The Bible, and Jesus, regularly point us to things like this which are the God-ordained means of spiritual training. If you want to train for a marathon, there are certain practices you'll need to get stuck into in order to get your body in condition. If you want to run the spiritual race, here are the practices which make you fit enough to stay the course, and to run the race to the finish line, rather than stagger to the floor out of breath part way round.
How spiritual disciplines work.
Spiritual disciplines work on two levels. On one level, it's fairly obvious. If we practice saying 'no' to food, even when we're hungry (fasting), or keeping our mouths shut even when we're tempted to speak, or craving for noise (silence), then we are training our wills. So when the big challenges to willpower come, we will be more able to meet them, because we've trained our wills to be stronger. There is a clear logic of cause and effect.
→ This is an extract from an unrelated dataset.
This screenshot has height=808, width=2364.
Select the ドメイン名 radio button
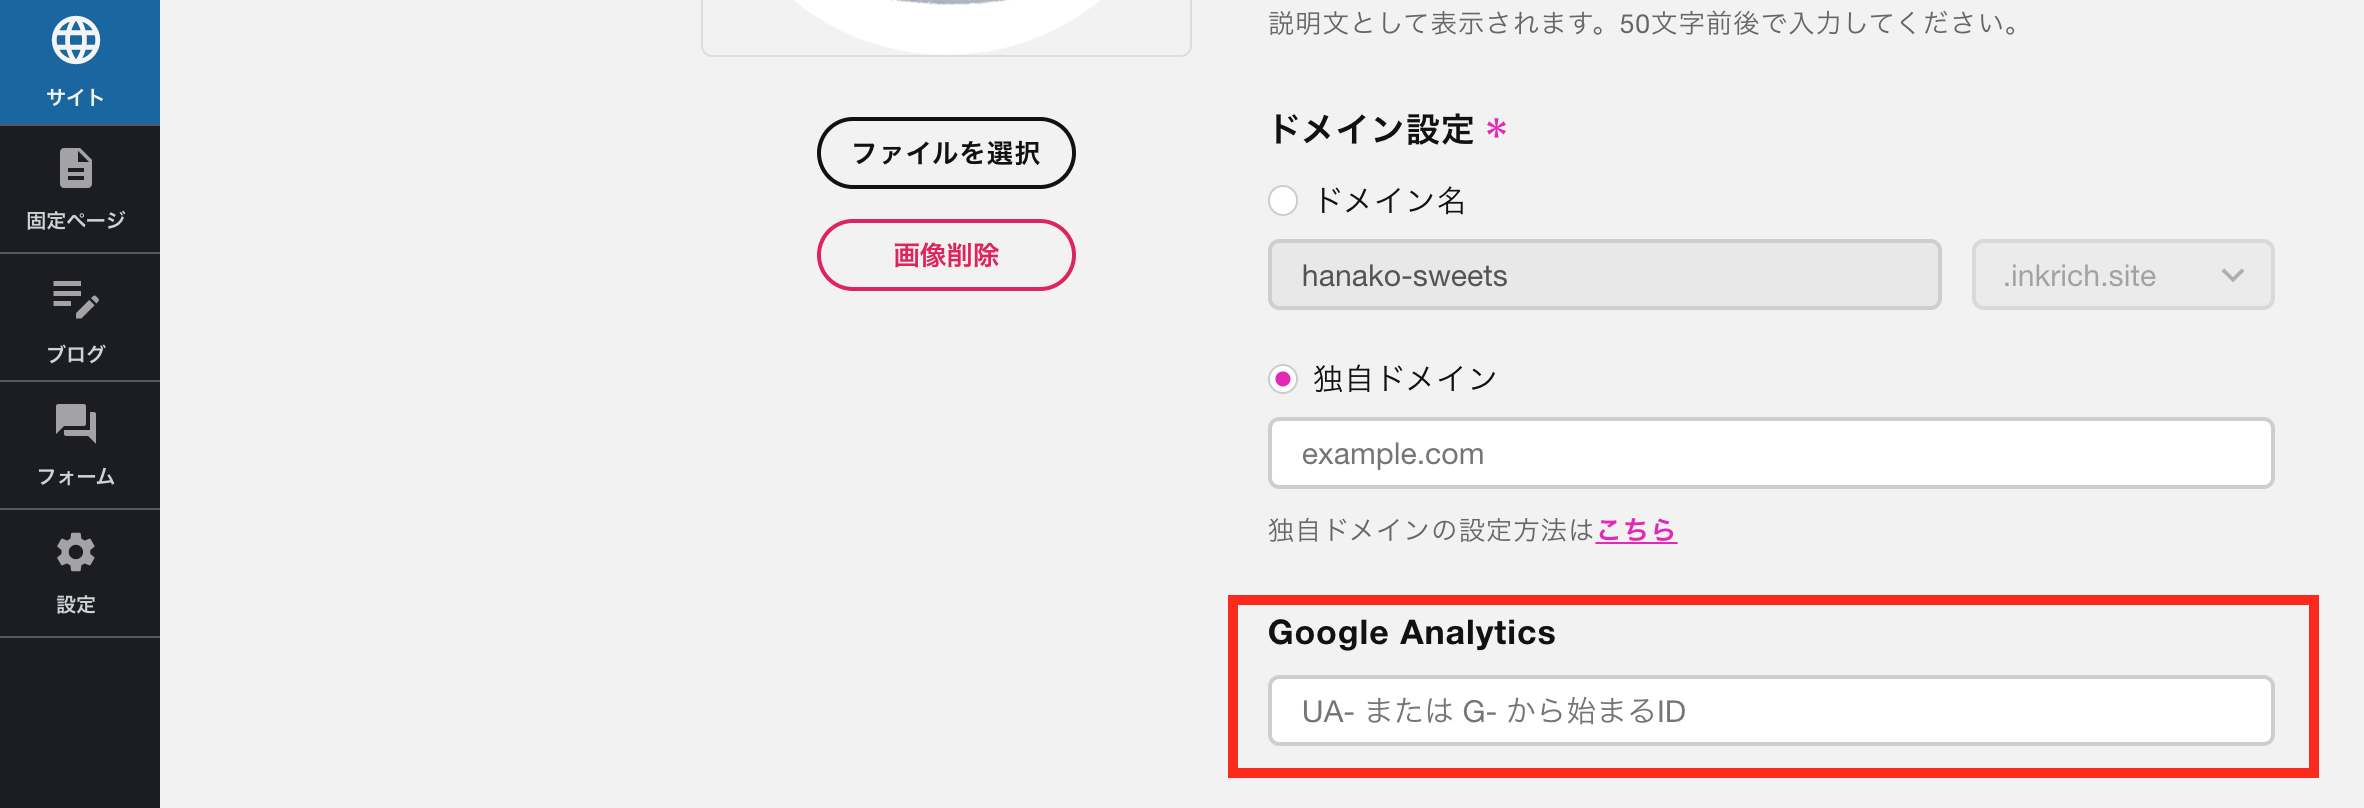(x=1283, y=201)
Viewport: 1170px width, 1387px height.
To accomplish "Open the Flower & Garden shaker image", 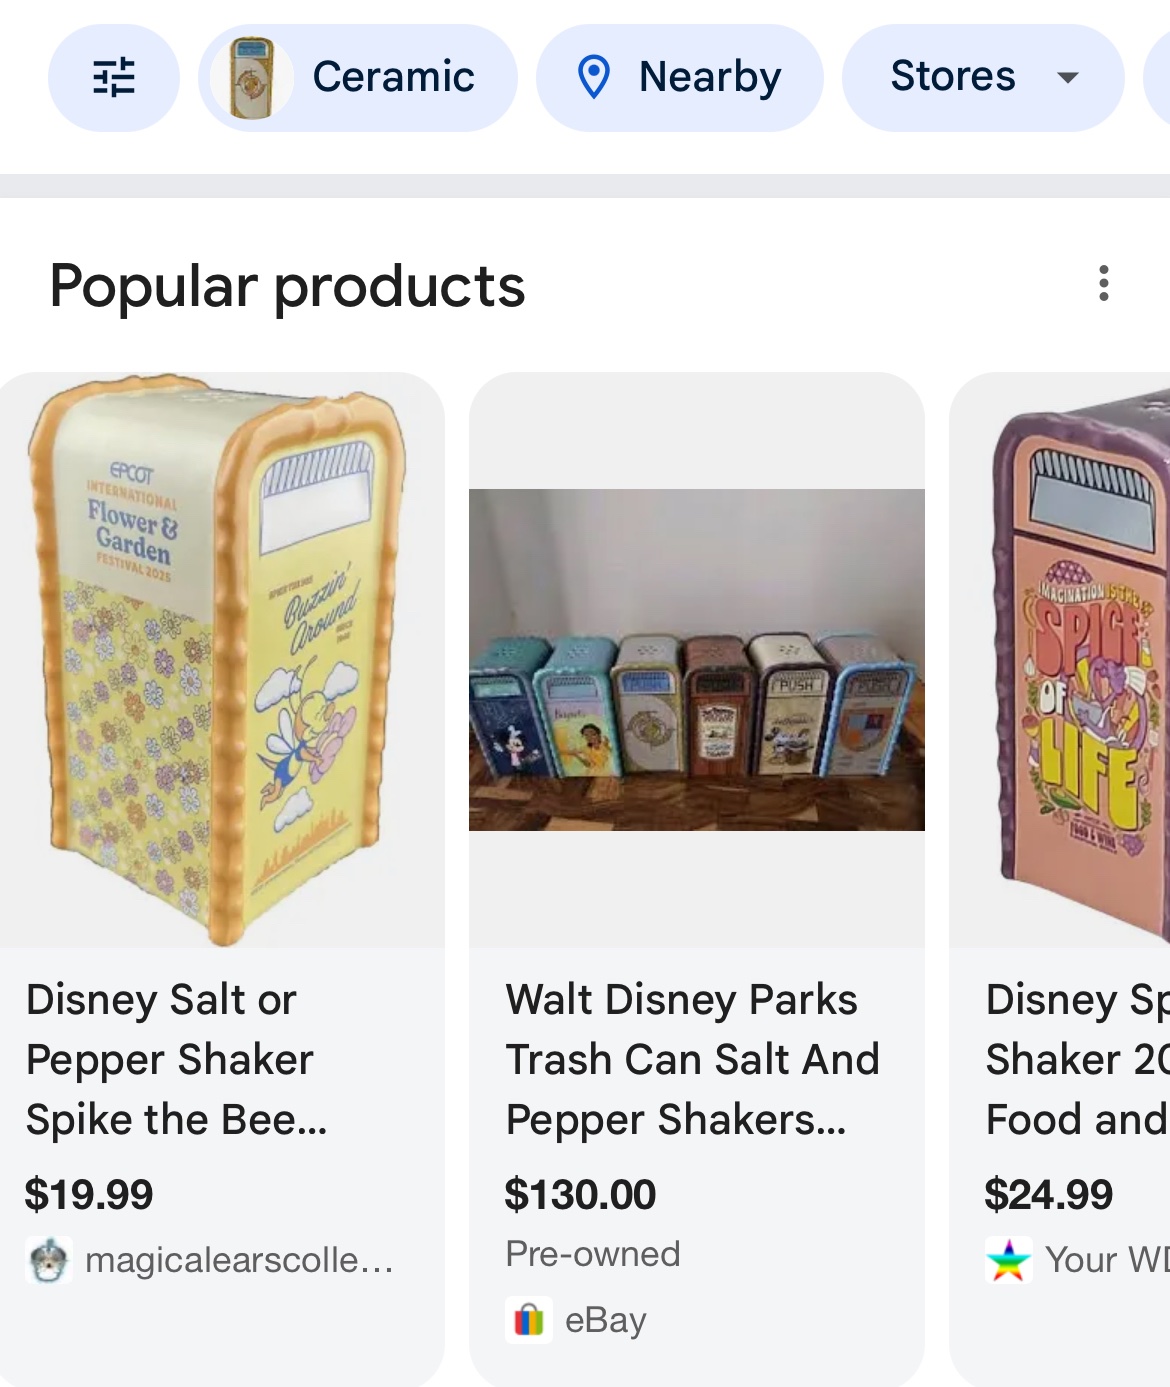I will point(220,660).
At another level, there is a divine logic. We don't know how fasting, solitude and scripture meditation work to open ourselves up to God, but many who have done these things testify to an increase in spiritual sharpness. Rees Howells, a great Welsh prayer warrior of the 20th century, devoted himself to prayer and fasting, and was massively used by God in mission and in intercession. Early accounts of St. Anthony, father of the monastic movement, speak of a depth of holiness and wisdom acquired from solitude and prayer in the desert. Though there is probably some legend in Athanasius' account of his life, there must have been something pretty compelling about this one man to launch one of the most significant, and long-lasting, moves in global Christianity.
The best place to start is probably Fosters book, which has a chapter on each of the classical spiritual disciplines. And for a time framework, a good place to start is the church year. One of the great things about Anglican worship is that we regularly have 'seasons' - 40 days in Lent, 4 weeks in Advent, 40 days after Easter (to ascension day) 10 days from Ascension to Pentecost etc. All of these are great 'trial periods', to start on a particular spiritual discipline. You give yourself a get-out clause after a few weeks, so to start with it doesn't look like you're taking up (say) fasting forever, but hopefully by the end of the 40 days (or whatever), the new spiritual habit is already well on the way to becoming ingrained.
There are links to parts 1 & 2 as well. Accountability is a great thing for helping us to get started and keep going, with other people supplying what's lacking in our own willpower or self-discipline. Doing things together with others can be very powerful - there are plenty of corporate fasts and prayer times in the Bible. At a personal level, regular time out gives us the chance to see how we're getting on, to pick ourselves up if we've fallen over, and to hear what it is God would like us to do. And both of these are spiritual disciplines in and of themselves.